The City Demographics Data is the second dimension table which contains the US cities with their population data. The following data were extracted from that data:
* City = city name
* State = Satate Name
* Total_Population = total number of population in the city
* Foreign-born = number of foreign born
* i94port_State_code = ISO state code (mapped from immigration data during cleanup step)
* i94port = 3 character code of destination city (mapped from immigration data during cleanup step)

The fact table will contain information from the I94 immigration data joined with the City Demographics Data on i94port:
* i94yr = 4 digit year
* i94mon = numeric month
* i94cit = 3 digit code of origin city
* i94port = 3 character code of destination city
* arrdate = arrival date
* i94mode = 1 digit travel code
* depdate = departure date
* i94visa = reason for immigration
* Total_Population = total number of population in the city
* Foreign-born = number of foreign born
*The tables will be saved to Parquet files partitioned by city (i94port).

#### 3.2 Mapping Out Data Pipelines
The pipeline steps are described below:
1. Clean I94 data as showed in step 2 to create Spark dataframe immigration_df for each month
2. Clean City Demographics Data as showed in step 2 to create Spark dataframe city_df 
3. Create immigration dimension table and selecting related columns from immigration_df, and write to parquet file partitioned by i94port
4. Create City Demographics Data by selecting related columns from city_df and write to parquet file partitioned by i94port
5. Create fact table by joining immigration and city dimension tables on i94port and write to parquet file partitioned by i94port

### Step 4: Run Pipelines to Model the Data 
#### 4.1 Create the data model
Build the data pipelines to create the data model.

In [21]:
# Path to I94 immigration data 
immigration_data = '/data/18-83510-I94-Data-2016/i94_apr16_sub.sas7bdat'

# Clean I94 immigration data and store as Spark dataframe
immigration_df = clean_i94_data(immigration_data)

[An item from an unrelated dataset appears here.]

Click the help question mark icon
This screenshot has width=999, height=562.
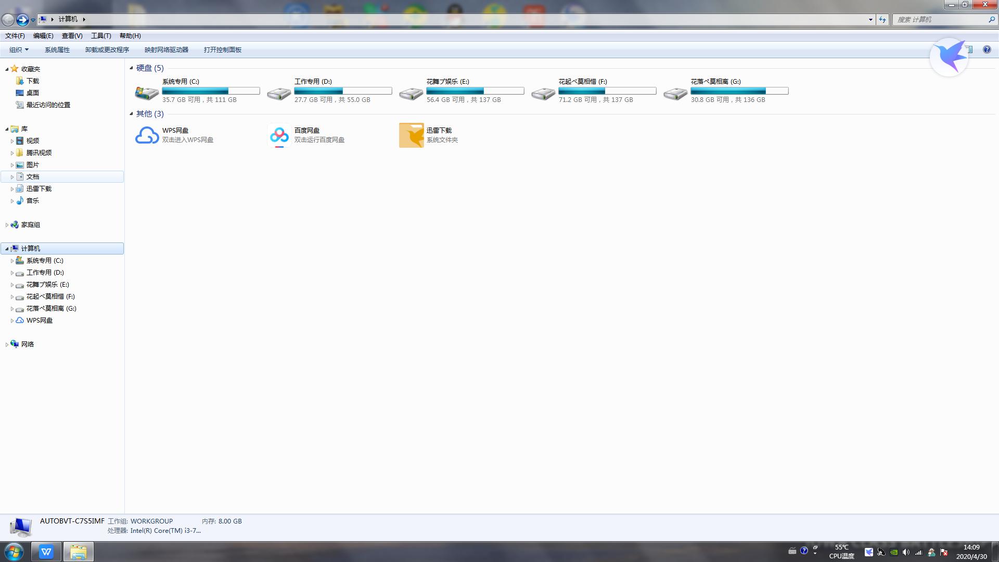click(x=987, y=50)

# Extract columns for immigration dimension table
immigration_table = immigration_df.select(["i94yr", "i94mon", "i94cit", "i94port", "arrdate", "i94mode", "depdate", "i94visa"])

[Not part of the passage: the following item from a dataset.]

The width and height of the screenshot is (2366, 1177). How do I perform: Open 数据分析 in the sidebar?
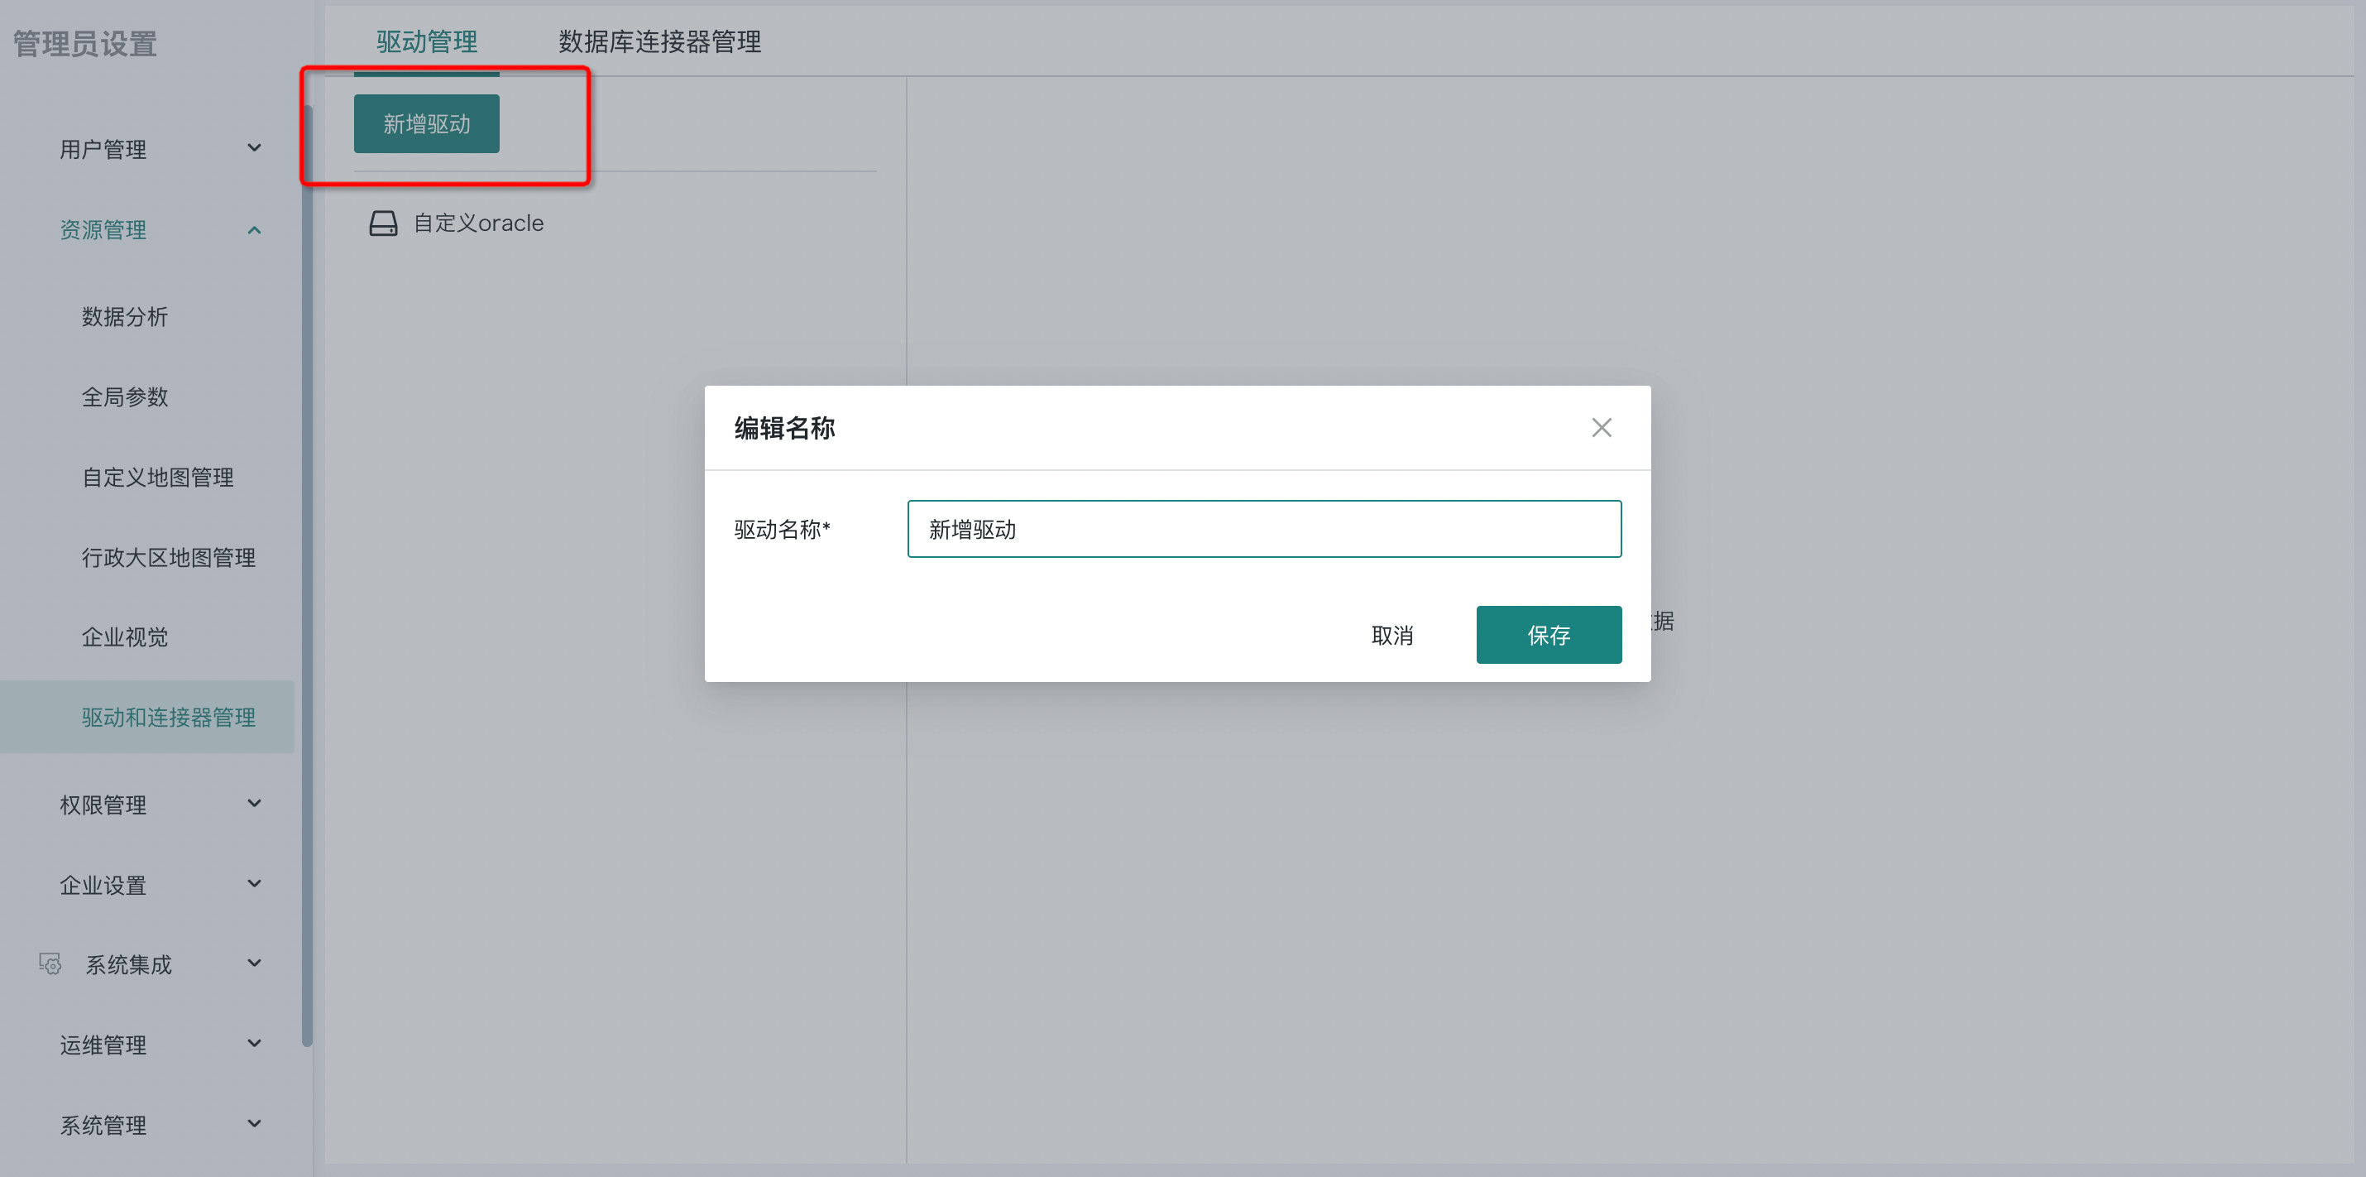(x=125, y=317)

# parquet files partitioned by i94port for immigration table
immigration_table.write.mode("append").partitionBy("i94port").parquet("/results/immigration.parquet")

In [22]:
# Extract columns for temperature dimension table
cities_table = city_df.select(['City', 'State', 'i94port_State_code', 'Total_Population','i94port', 'Foreign-born'])

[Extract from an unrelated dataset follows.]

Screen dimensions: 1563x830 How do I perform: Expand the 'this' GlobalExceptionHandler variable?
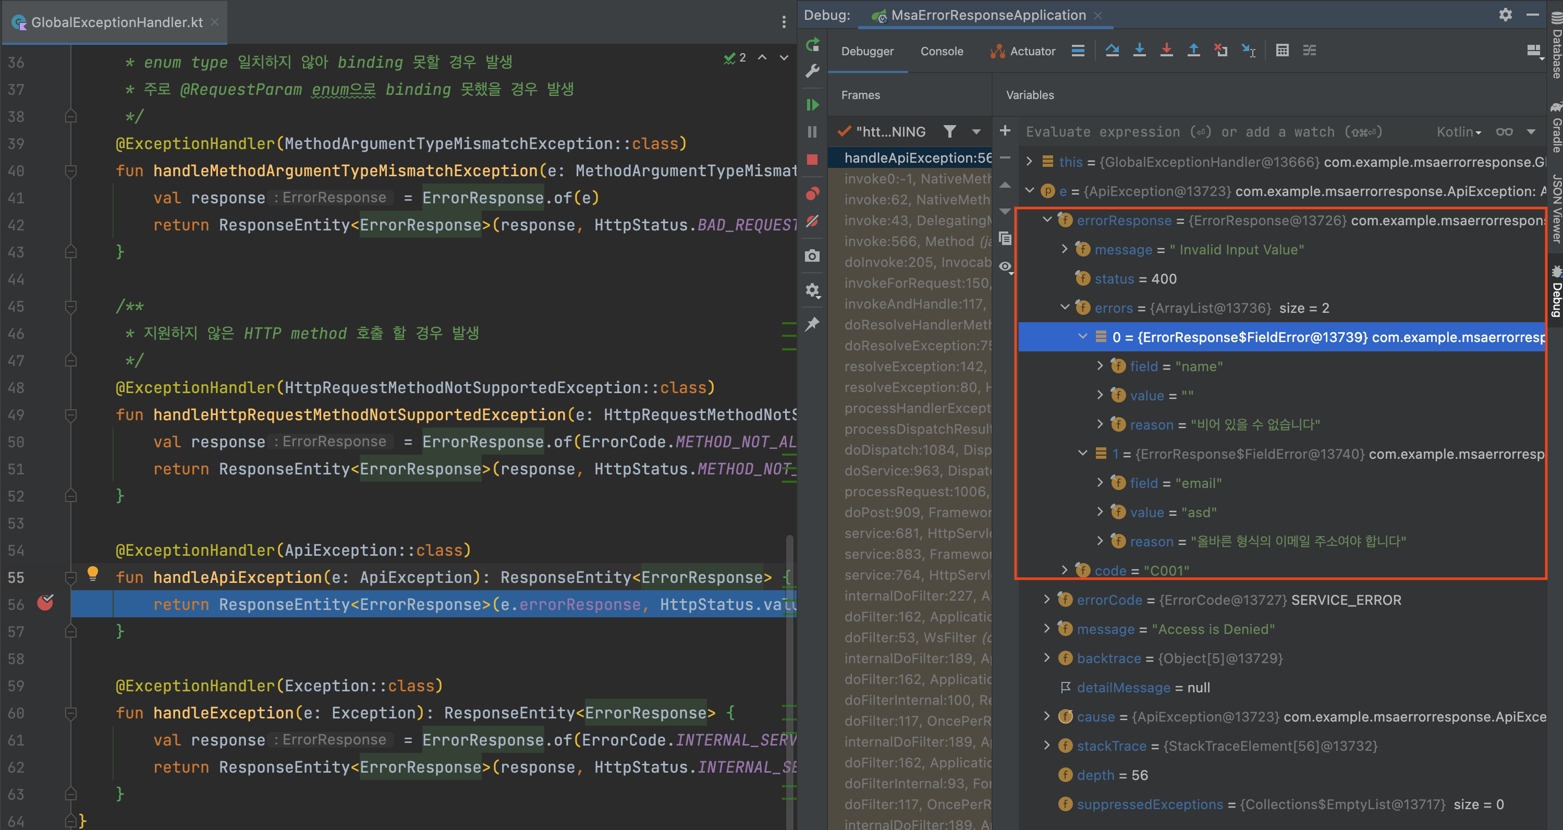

# Write temperature dimension table to parquet files partitioned by i94port
cities_table.write.mode("append").partitionBy("i94port").parquet("/results/city.parquet")

In [34]:
# Create temporary views of the immigration and city data
immigration_df.createOrReplaceTempView("immigration_view")
city_df.createOrReplaceTempView("city_view")

# Create the fact table by joining the immigration and city views
fact_table = spark.sql("""
SELECT immigration_view.i94yr as year,
       immigration_view.i94mon as month,
       immigration_view.i94cit as city,
       immigration_view.i94port as i94port,
       immigration_view.arrdate as arrival_date,
       immigration_view.depdate as departure_date,
       immigration_view.i94visa as reason,
       city_view.Total_Population as population,
       city_view.i94port_State_code as state_code
       
FROM immigration_view
JOIN city_view ON (immigration_view.i94port = city_view.i94port)
""")

# Write fact table to parquet files partitioned by i94port
fact_table.write.mode("append").partitionBy("i94port").parquet("/results/fact.parquet")


#### 4.2 Data Quality Checks
Explain the data quality checks you'll perform to ensure the pipeline ran as expected. These could include:
 * Integrity constraints on the relational database (e.g., unique key, data type, etc.)
 * Unit tests for the scripts to ensure they are doing the right thing
 * Source/Count checks to ensure completeness
 
Run Quality Checks

In [36]:
def quality_check(df, table_desciption):
    '''
    Input: Spark dataframe, description of Spark datafram   
    Output: Print outcome of data quality check
    
    '''
    
    result = df.count()
    if result == 0:
        print("Data quality check failed for {} is zero record".format(table_desciption))
    else:
        print("Data quality check for {} is {} records".format(table_desciption, result))
    #return 0

# Perform data quality check
quality_check(immigration_df, "immigration_table")
quality_check(city_df, "cities_table")

Data quality check for immigration_table is 2695274 records
Data quality check for cities_table is 706 records


#### 4.3 Data dictionary 
I94 immigration data of the US National Tourism and Trade Officeis the first dimension table with the following data:
* i94yr = 4 digit year
* i94mon = month in numbers
* i94cit = 3 digit code of origin city
* i94port = 3 character code of destination city
* arrdate = arrival date
* i94mode = 1 digit travel code
* depdate = departure date
* i94visa = reason for immigration

The City Demographics Data is the second dimension table which contains the US cities with their population data. The following data were extracted from that data:
* City = city name
* State = Satate Name
* Total_Population = total number of population in the city
* Foreign-born = number of foreign born
* i94port_State_code = ISO state code (mapped from immigration data during cleanup step)
* i94port = 3 character code of destination city (mapped from immigration data during cleanup step)

The fact table will contain information from the I94 immigration data joined with the City Demographics Data on i94port:
* i94yr = 4 digit year
* i94mon = numeric month
* i94cit = 3 digit code of origin city
* i94port = 3 character code of destination city
* arrdate = arrival date
* i94mode = 1 digit travel code
* depdate = departure date
* i94visa = reason for immigration
* Total_Population = total number of population in the city
* Foreign-born = number of foreign born
* The tables will be saved to Parquet files partitioned by city (i94port).

#### Step 5: Complete Project Write Up
* Clearly state the rationale for the choice of tools and technologies for the project.
Spark was chosen because it is one of the easiest tool that handles multiple file formats with large amounts of data. Spark SQL was chosen to process the large input files into dataframes and manipulated via standard SQL join operations to form additional tables.
* Propose how often the data should be updated and why.
The data should be updated in a monthly bases.
* Write a description of how you would approach the problem differently under the following scenarios:
 * The data was increased by 100x.
 1. If the data was increased by 100x, we can consider moving Spark to cluster mode using a cluster manager.
 * The data populates a dashboard that must be updated on a daily basis by 7am every day.
 2. We use Airflow to run the ETL pipeline.
 * The database needed to be accessed by 100+ people.
 3. There should be no problem with 100 or so people accessing this data, we can consider publishing the parquet files to HDFS and have a reading access to them.